Aujourd’hui, les gardiens de but sont devenus plus complets parce que les tireurs ont su, avec le temps, trouver les lucarnes plus souvent. L’évolution du matériel, et des crosses notamment, a favorisé cette évolution du jeu (aujourd’hui, 62% des buts sont marqués avec des tirs au ras de la glace et 38% dans le haut du filet), les joueurs continuant à s’adapter en permanence.

«Tous les gardiens sont maintenant capables d'effectuer des glissades en position papillon, ce qui leur permet, après un arrêt en papillon, auquel il laisse un rebond, de se déplacer à genoux et d'être encore en face du lancer suivant pour effectuer un arrêt, complète Fabrice Lhenry.

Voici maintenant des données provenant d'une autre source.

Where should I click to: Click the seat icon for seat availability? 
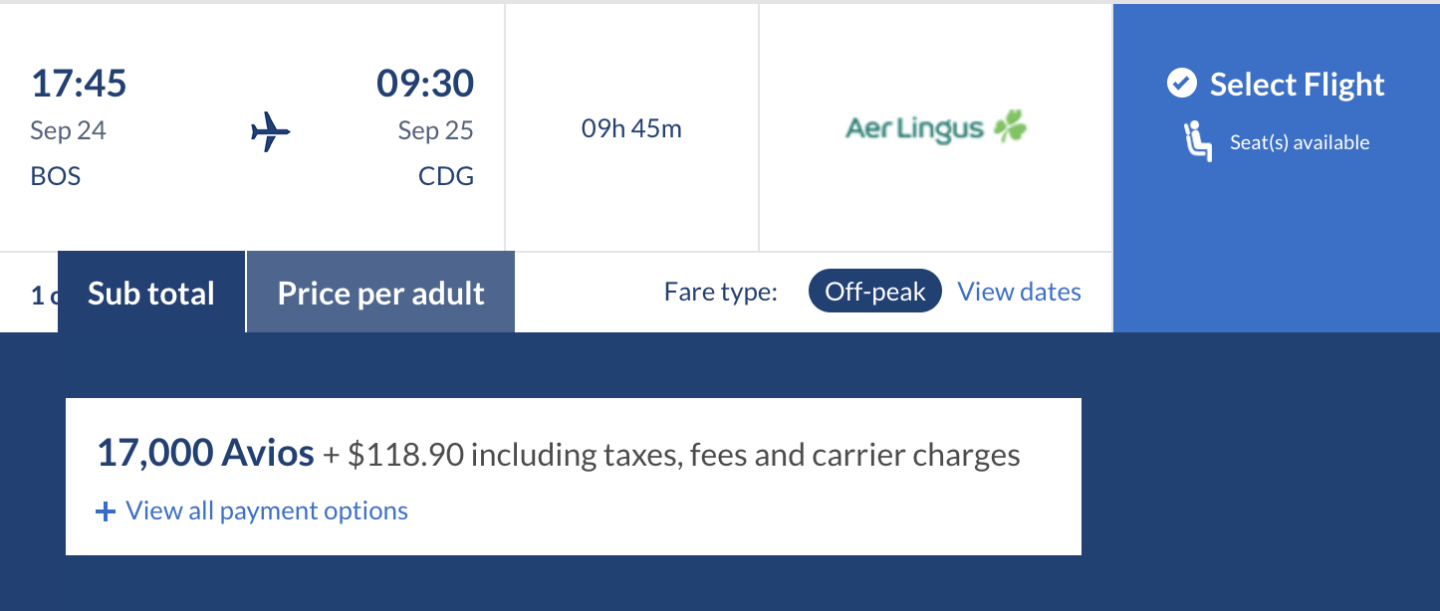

Ils sont capables également de se relever en exerçant une poussée verticale simultanée des deux jambes pour se retrouver directement en position de base.»

C'est fini le temps du «petit gros» qui servait de gardien

Fabrice Lhenry

La souplesse soutient tout cet équilibre car les gardiens, qui mesurent en majorité autour de 1,90m, font preuve aujourd’hui d’une agilité de chat en dépit de leur haute stature. «Leur grande taille leur permet désormais de défendre le haut du filet en position à genoux, ajoute Fabrice Lhenry. C'est fini le temps du “petit gros” qui servait de gardien.» «Les gardiens sont devenus des experts jongleurs», juge Eddy Ferhi.

Martin Brodeur, autre grand gardien qui a succédé à Patrick Roy dans le cœur des Canadiens avec trois Coupes Stanley à son palmarès pour les Devils du New Jersey, a fait partie des gardiens qui ont su à l’intersection du nouveau siècle user de leur propre approche, alors qu'il cherchait à rester debout, tout en utilisant le papillon dans les moments propices.

En essayant de se renouveler en permanence, il a réussi à durer jusqu’à l’âge de 42 ans (sa retraite a été annoncée en janvier) en se remettant en cause en permanence comme a su se réinventer le Français Cristobal Huet qui, à presque 40 ans, reste très compétitif. L’ancien gardien des Canadiens de Montréal, qui était alors en concurrence avec un certain Carey Price, et des Blackhawks de Chicago, avec qui il remporta la Coupe Stanley en 2010, joue encore à Lausanne, en Suisse, et fait partie de l’équipe de France à l’occasion des Mondiaux tchèques qui sont les treizièmes de sa carrière. Fabrice Lhenry, qui vient de s’arrêter aussi à 42 ans, admet que le joueur qu’il était hier n’avait plus rien à voir avec ce qu’il était devenu jusqu’à récemment. «C’est un poste de passion où il faut rebattre les cartes en permanence», conclut-il.